There are a few limitations in this study. This review may be affected by search bias arising from database coverage, indexing delays, English-language restrictions, and the evolving terminology of AI and cybersecurity that could cause relevant studies to be missed by our keywords. Moreover, this review is focused on peer-reviewed journal and conference papers; consequently, it excludes course websites and practitioner reports that may capture cutting-edge practice. This coverage limits generalizability to other settings (e.g., professional training). Given the rapid pace of AI (especially generative AI and emerging agentic AI systems), this paper might only provide insights for very recent innovations and practices.

5.3. Future Research

Through this literature review, we propose three actionable recommendations for instructors in AI education and cybersecurity education. First, we need to align curriculum activities with two lenses, including security for AI (e.g., threat modeling and red-teaming) and AI for security (e.g., anomaly detection and phishing classifiers), and pair them in hands-on exercises to ensure balanced coverage. Second, we need to standardize on accessible and reproducible tooling, such as online programming notebooks, curated open datasets, visualization dashboards, and one-click environments (e.g., Docker or Colab) with starter kits so students focus on learning rather than setup.

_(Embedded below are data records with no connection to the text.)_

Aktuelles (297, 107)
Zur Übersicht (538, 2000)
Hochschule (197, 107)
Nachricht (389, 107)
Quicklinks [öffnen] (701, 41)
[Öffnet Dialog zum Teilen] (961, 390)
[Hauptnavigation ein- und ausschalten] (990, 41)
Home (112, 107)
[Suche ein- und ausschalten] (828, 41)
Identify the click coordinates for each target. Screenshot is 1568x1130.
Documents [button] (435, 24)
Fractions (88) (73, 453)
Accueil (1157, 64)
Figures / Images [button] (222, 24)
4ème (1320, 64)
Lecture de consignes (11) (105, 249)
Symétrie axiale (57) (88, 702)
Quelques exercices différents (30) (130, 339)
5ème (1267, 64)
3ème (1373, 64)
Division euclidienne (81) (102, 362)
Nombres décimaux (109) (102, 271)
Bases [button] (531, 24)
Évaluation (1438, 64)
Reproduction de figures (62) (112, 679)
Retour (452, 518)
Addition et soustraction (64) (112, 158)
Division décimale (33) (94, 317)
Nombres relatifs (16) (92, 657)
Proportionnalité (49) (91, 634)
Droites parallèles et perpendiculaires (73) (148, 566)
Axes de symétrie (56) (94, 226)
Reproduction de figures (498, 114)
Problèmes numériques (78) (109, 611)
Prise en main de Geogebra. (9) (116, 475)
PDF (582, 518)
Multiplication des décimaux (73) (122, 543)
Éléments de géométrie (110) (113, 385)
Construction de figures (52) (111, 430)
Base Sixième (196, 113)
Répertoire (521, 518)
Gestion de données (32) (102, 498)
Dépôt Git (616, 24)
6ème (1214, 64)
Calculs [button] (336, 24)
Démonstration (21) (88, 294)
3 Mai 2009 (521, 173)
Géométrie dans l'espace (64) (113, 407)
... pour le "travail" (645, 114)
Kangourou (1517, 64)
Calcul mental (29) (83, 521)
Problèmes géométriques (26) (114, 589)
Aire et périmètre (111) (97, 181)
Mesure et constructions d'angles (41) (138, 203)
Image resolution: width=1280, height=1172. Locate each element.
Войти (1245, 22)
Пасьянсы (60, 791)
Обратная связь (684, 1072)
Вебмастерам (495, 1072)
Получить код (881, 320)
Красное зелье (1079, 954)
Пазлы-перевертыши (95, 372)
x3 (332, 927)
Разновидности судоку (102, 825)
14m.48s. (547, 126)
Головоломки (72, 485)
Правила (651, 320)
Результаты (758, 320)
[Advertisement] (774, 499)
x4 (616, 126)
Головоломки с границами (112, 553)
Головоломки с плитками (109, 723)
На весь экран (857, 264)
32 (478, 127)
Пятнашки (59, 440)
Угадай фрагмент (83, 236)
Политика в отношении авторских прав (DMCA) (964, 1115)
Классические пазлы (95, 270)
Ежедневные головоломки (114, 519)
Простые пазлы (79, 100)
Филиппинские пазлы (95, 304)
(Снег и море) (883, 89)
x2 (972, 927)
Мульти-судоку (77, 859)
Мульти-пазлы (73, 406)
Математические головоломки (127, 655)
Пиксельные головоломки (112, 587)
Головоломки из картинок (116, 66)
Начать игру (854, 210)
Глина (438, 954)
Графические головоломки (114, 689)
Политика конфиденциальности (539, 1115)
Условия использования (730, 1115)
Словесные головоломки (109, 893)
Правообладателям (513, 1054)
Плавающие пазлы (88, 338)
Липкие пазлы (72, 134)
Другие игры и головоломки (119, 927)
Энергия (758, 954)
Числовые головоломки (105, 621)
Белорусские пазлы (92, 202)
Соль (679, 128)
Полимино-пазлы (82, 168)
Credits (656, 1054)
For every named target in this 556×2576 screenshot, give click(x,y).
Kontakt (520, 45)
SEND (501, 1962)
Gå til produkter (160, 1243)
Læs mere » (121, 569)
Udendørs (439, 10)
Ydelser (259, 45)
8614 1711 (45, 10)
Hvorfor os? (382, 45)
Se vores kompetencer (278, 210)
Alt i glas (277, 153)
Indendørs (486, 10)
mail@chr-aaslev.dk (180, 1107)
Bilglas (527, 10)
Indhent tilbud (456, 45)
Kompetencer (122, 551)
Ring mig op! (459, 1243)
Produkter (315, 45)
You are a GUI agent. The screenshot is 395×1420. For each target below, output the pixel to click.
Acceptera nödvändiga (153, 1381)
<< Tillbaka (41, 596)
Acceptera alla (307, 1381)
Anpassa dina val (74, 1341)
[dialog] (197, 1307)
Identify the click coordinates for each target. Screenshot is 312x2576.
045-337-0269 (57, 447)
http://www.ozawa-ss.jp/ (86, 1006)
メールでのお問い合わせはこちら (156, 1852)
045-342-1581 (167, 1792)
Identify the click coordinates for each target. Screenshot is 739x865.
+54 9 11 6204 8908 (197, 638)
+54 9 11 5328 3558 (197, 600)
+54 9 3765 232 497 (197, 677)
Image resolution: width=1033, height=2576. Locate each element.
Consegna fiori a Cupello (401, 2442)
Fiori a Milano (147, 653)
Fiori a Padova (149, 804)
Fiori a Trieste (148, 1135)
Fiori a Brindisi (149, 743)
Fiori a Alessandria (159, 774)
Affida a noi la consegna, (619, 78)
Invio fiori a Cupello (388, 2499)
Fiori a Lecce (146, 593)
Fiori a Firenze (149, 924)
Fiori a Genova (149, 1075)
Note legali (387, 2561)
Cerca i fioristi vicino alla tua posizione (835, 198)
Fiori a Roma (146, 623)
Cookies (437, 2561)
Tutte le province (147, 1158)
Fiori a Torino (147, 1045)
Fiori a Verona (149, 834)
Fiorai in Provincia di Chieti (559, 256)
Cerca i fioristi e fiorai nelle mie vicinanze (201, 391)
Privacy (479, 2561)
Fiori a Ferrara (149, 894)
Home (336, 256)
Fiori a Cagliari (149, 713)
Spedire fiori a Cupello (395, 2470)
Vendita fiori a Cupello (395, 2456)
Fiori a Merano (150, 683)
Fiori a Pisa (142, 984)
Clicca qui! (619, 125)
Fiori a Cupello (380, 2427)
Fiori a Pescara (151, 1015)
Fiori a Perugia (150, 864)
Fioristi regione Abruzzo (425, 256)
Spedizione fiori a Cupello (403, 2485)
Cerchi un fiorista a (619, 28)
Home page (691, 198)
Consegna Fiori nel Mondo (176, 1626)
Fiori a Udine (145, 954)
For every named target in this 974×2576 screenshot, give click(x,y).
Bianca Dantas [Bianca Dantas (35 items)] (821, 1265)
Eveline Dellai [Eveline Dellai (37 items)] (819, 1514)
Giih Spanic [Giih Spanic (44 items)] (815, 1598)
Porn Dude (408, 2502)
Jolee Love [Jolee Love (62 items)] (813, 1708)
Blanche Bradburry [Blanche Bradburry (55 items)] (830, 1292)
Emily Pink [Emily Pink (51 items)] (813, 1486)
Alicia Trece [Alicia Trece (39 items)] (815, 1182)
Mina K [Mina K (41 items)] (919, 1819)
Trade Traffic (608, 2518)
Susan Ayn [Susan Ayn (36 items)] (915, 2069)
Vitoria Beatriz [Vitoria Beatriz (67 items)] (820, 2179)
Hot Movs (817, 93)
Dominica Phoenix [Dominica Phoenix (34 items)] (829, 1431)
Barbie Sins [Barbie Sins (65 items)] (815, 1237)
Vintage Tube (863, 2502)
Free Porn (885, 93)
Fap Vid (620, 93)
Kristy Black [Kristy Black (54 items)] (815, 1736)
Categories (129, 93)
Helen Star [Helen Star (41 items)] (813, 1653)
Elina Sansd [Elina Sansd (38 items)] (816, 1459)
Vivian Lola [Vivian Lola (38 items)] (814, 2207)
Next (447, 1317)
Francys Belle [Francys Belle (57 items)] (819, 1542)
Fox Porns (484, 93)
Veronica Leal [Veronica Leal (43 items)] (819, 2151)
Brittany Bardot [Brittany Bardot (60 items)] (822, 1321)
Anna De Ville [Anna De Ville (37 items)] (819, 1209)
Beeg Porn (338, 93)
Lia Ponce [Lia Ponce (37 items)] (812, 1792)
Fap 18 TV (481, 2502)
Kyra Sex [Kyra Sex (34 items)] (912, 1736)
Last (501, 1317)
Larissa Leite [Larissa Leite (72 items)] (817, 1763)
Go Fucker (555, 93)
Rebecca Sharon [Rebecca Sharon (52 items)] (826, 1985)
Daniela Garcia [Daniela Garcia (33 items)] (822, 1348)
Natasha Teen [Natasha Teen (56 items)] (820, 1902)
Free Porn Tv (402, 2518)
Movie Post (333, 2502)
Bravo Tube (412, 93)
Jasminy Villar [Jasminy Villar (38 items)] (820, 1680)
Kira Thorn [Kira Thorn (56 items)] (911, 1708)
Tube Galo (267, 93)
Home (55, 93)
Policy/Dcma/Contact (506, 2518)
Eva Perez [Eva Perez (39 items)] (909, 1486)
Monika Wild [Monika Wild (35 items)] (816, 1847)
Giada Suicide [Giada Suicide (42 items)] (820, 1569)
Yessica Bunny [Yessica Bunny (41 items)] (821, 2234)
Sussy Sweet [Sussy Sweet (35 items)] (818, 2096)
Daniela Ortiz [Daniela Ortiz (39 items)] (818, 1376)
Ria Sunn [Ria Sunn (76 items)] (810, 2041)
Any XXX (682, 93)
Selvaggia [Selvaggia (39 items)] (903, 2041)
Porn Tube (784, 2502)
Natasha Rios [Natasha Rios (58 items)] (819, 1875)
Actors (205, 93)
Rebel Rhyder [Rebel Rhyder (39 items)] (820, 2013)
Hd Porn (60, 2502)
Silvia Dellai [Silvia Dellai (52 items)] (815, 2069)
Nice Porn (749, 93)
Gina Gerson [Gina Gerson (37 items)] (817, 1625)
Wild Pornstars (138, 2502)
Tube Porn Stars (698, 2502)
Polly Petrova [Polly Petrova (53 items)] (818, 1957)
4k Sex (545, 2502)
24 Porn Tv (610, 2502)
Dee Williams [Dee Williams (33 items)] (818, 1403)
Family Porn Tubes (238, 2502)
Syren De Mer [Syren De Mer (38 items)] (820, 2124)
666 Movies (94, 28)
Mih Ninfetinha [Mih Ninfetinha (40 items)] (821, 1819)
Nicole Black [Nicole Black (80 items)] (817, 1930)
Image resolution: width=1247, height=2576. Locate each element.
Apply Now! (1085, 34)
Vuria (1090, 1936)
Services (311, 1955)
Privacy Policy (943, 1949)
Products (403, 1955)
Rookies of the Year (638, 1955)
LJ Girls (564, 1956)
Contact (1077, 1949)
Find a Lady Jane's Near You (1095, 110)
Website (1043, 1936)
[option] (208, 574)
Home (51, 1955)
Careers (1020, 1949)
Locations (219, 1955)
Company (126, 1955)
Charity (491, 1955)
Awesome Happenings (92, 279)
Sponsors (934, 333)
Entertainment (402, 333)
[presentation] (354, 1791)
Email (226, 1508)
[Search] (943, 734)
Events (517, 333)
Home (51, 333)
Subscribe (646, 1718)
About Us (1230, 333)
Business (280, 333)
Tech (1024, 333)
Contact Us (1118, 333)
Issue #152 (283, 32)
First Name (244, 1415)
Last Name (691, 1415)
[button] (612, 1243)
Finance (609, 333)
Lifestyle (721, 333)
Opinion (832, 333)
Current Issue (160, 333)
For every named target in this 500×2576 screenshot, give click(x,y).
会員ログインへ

Last but not least, we need to provide case studies that reflect real threat scenarios to connect technical work to real-world decision-making in this fast-moving domain.

6. Conclusions

This paper presents a systematic literature review on a focused topic of integrating artificial intelligence into cybersecurity education. The findings show that the current practices reach multiple learner groups (from university undergraduate to postgraduate). However, online delivery and hybrid (online and face-to-face) delivery remain underused. The course curricula currently emphasize perception AI only, while emerging areas, like generative and agentic AI systems, are rarely addressed. To effectively integrate AI technology and the cybersecurity content, hands-on activities (e.g., online programming notebooks) and visual explanations are needed to make concepts interactive and explainable. This paper offers a practical reference for instructors seeking to enhance their courses by embedding AI content into the cybersecurity curriculum.

Funding

This research received no external funding.

Institutional Review Board Statement

Not applicable.

Data Availability Statement

Dataset available on request from the author.

Acknowledgments

The author would like to express their sincere gratitude to the editor and the four reviewers for their insightful suggestions on revising this manuscript.

Conflicts of Interest

The author declares no conflicts of interest.